First Employment Empowerment Summit enhances job opportunities for military spouses, Fairchild community

  • Published
  • By Senior Airman Anneliese Kaiser
  • 92nd Air Refueling Wing Public Affairs

The first-ever Employment Empowerment Summit was a free event organized by the 92nd Force Support Squadron that hosted a variety of employment resources geared toward helping military spouses and open to separating active duty members and veterans, March 29, 2022.


The summit featured networking opportunities from professionals in the community and classes on resume writing, interview skills, Washington state licensure, and more.


“The original intent was that attendees would get the opportunity to learn new information and skills, but as I watched people interacting, I also believe it was an excellent opportunity for individuals to network with people they may not have had the opportunity to network with any other way,” said Janna Keller, 92nd FSS Force Development flight chief. “Connecting individuals, especially the off-base professionals with our active duty members and spouses, enhance their opportunities to learn about what they want to do next and what they need to put into place to get there.”


Strengthening job skills for military spouses was a pivotal component of the summit, driving conversations about what spouses go through and what can be done to help from an employment perspective.


“One of the goals of today was to have a conversation around employment for military spouses,” said Olivia Burley, Washington State Department of Veterans Affairs military spouse liaison. “I’m interested in hearing what [their] thoughts are, what [their] concerns are, what’s working and what’s not working.”


Attendees had the option to gain skills needed to get their desired job and connect with resource providers and peers.

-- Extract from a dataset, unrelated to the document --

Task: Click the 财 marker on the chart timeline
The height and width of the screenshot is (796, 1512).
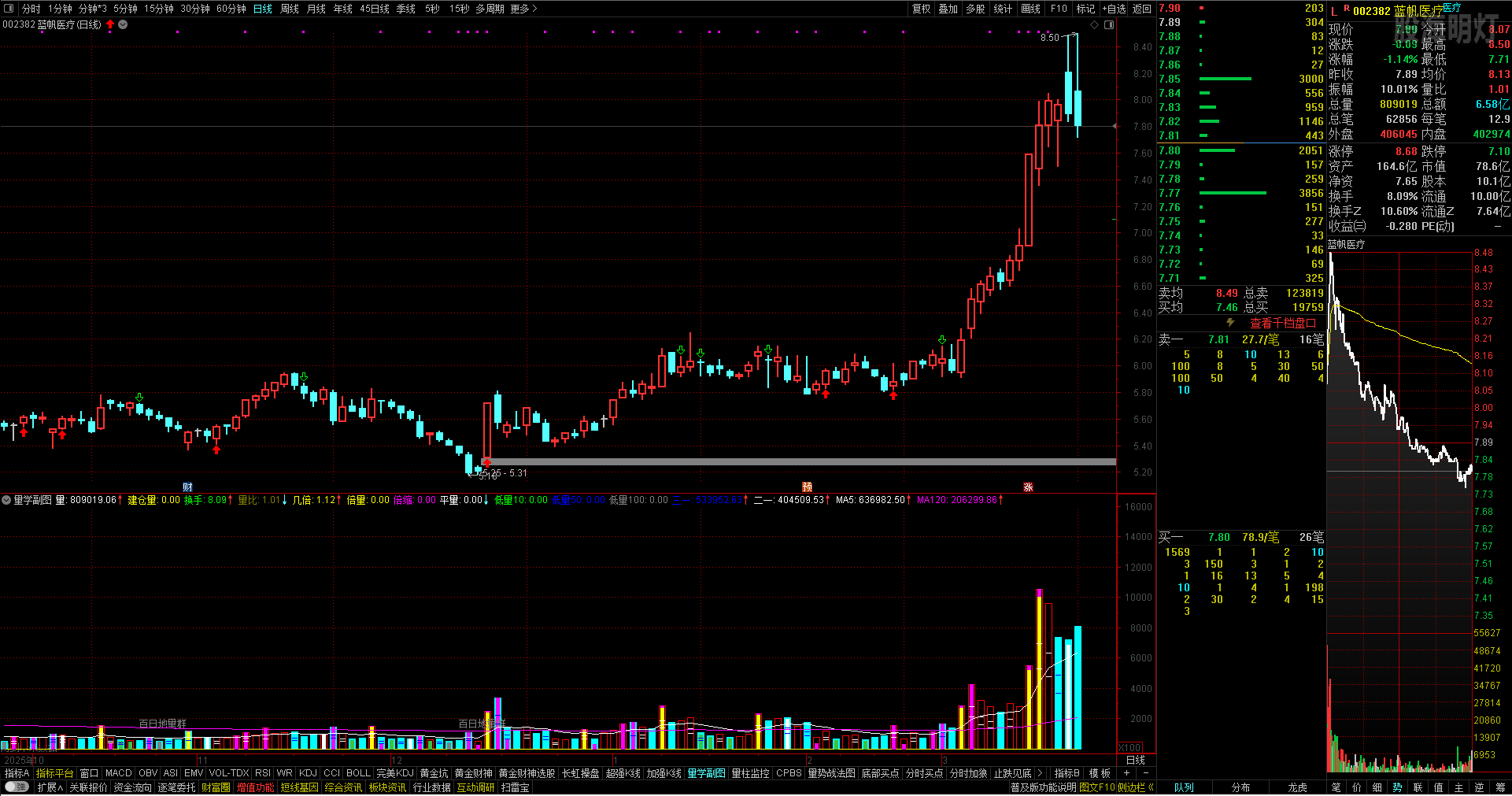Action: [187, 487]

“We wanted individuals to walk away with the skills they need to have the job they want,” said Keller. “I think it’s imperative to bring those off-base resources here to have those conversations and connect people to start thinking about what it looks like to start working off the base.”

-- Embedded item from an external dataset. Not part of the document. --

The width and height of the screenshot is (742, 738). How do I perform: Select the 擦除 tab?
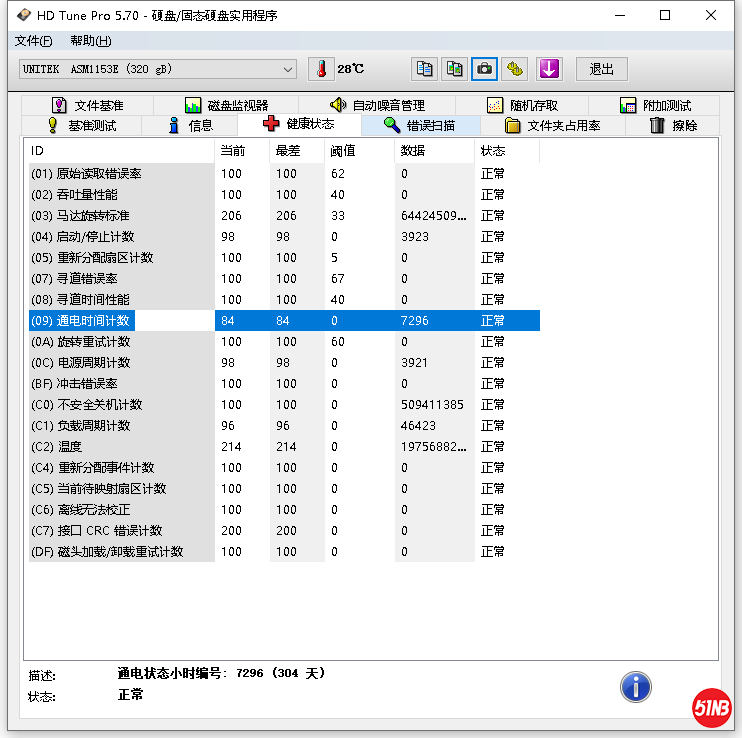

Being uprooted every few years can make it challenging to grow professionally and limit professional opportunities for many separating military members and spouses.


“I came [to the Employment Empowerment Summit] to see if there are any similar situations to mine, because I feel like sometimes as a military spouse you can feel alone, and not realize how many people are going through the same thing,” said a military spouse attending EES. “I went from working three jobs to being a stay-at-home mom for six years now. I came here to listen and observe.”


Having a venue for spouses to network with other spouses and peers alleviated some of that uncertainty.


“I think spouses having opportunities is one of the keys to success for the military,” Keller said. “It adds additional avenues, whether income or contributing to something bigger. I also think that when spouses have opportunities and are working alongside their active duty member, it shows that we can do this and we can do this together, and that becomes a retention benefit.”


Team Fairchild strives to take care of people by growing talent and hosting enhancement workshops to improve partnerships within the community. The EES is another way Fairchild provides skills needed to strengthen military-affiliated individuals’ job prospects.